Re: POC: make mxidoff 64 bits

From: Heikki Linnakangas <hlinnaka(at)iki(dot)fi>
To: Ashutosh Bapat <ashutosh(dot)bapat(dot)oss(at)gmail(dot)com>
Cc: Maxim Orlov <orlovmg(at)gmail(dot)com>, Alvaro Herrera <alvherre(at)alvh(dot)no-ip(dot)org>, Alexander Korotkov <aekorotkov(at)gmail(dot)com>, wenhui qiu <qiuwenhuifx(at)gmail(dot)com>, Postgres hackers <pgsql-hackers(at)lists(dot)postgresql(dot)org>
Subject: Re: POC: make mxidoff 64 bits
Date: 2025-11-21 13:56:33
Message-ID: 6c298bc4-7029-4c1d-bf16-3e094842ce32@iki.fi
Views: Whole Thread | Raw Message | Download mbox | Resend email
Thread:
Lists: pgsql-hackers

On 21/11/2025 14:15, Ashutosh Bapat wrote:
> On Mon, Nov 17, 2025 at 10:05 PM Heikki Linnakangas <hlinnaka(at)iki(dot)fi> wrote:
>>
>> Ashutosh, you were interested in reviewing this earlier. Would you have
>> a chance to review this now, before I commit it?
>
> 0002 seems to be fine.
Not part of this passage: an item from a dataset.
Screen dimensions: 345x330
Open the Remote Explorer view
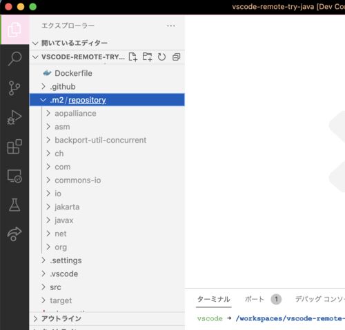[14, 176]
It's just moving code from one file to another.
> However, the name multixact_internals.h seems to be misusing term
> "internal". I would expect an "internal.h" to expose things for use
> within the module and not "externally" in other modules. But this
> isn't the first time, buf_internal.h, toast_internal.h
> bgworker_internal.h and so on have their own meaning of what
> "internal" means to them. But it might be better to use something more
> meaningful than "internal" in this case. The file seems to contain
> declarations related to how pg_multixact SLRU is structured. To that
> effect multixact_slru.h or multixact_layout.h may be more appropriate.

Yeah, I went with multixact_internal.h because of the precedence. It's
not great, but IMHO it's better to be consistent than invent a new
naming scheme.

> There are two offsets that that file deals with offset within
> pg_multixact/offset, MultiXactOffset and member offset (flag offset
> and xid offset) within pg_multixact/members. It's quite easy to get
> confused between those when reading that code.
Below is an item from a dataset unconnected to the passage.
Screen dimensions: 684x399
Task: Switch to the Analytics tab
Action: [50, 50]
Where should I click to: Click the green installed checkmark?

Agreed, those are confusing. I'll think about that a little more.

> The reason why this eliminates the need for wraparound is mentioned
> somewhere in GetNewMultiXactId(), but probably it should be mentioned
> at a more prominent place and also in the commit message. I expected
> it to be in the prologue of GetNewMultiXactId(), and then a reference
> to prologue from where the comment is right now.
>
> ereport(ERROR,
> (errcode(ERRCODE_PROGRAM_LIMIT_EXCEEDED),
> errmsg("MultiXact members would wrap around")));
>
> If a server ever reaches this point, there is no way but to create
> another cluster, if the applications requires multi-xact ids?

Pretty much. You can also vacuum freeze everything, so that no multixids
are in use, and then use pg_resetwal to reset nextOffset to a lower value.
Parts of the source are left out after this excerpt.